For my first three shows I had generally been presented by fun and frivolity, my fouth was however to be a much tougher watch. It was however a most brilliant one. The best solo Flash I have seen so far, and up there at the very top with the best of them.

The rather wonderful Catherine Garlick was our solo star. Having not quite been given the chance to shine at the very top with her University shows so far, the glimmers of the potential were there in Macbeth were she was a devastatingly powerful Malcolm despite her slight frame. It was for me excellent news when I heard she was to do a solo show as this was her moment. Its safe to say she truly seized that moment as in I Forget What I've Forgotten by her theatre company Garlick Clove she gave one of the best student performances I have seen.

The first thing I will say here is that if you are to see the show, and it's without question I tell you to do so, please stop reading now. There are spoilers ahead that you must not see.

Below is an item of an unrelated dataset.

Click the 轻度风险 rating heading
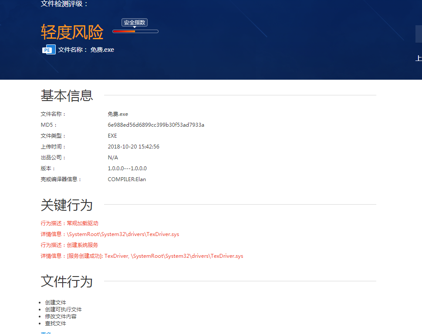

We are presented at the start of the play with four coat stands, one of which is empty. The others contain jackets/coats of relevance of what is to come. There is also what appears to be table at the centre of the set with a table cloth across it. Before Catherine arrives we are presented with an old video of a young family scene, this returns between each part with different playful moments of growing up. We can guess who is featured within these old videos, but for now minus sound, it hangs in the air unanswered.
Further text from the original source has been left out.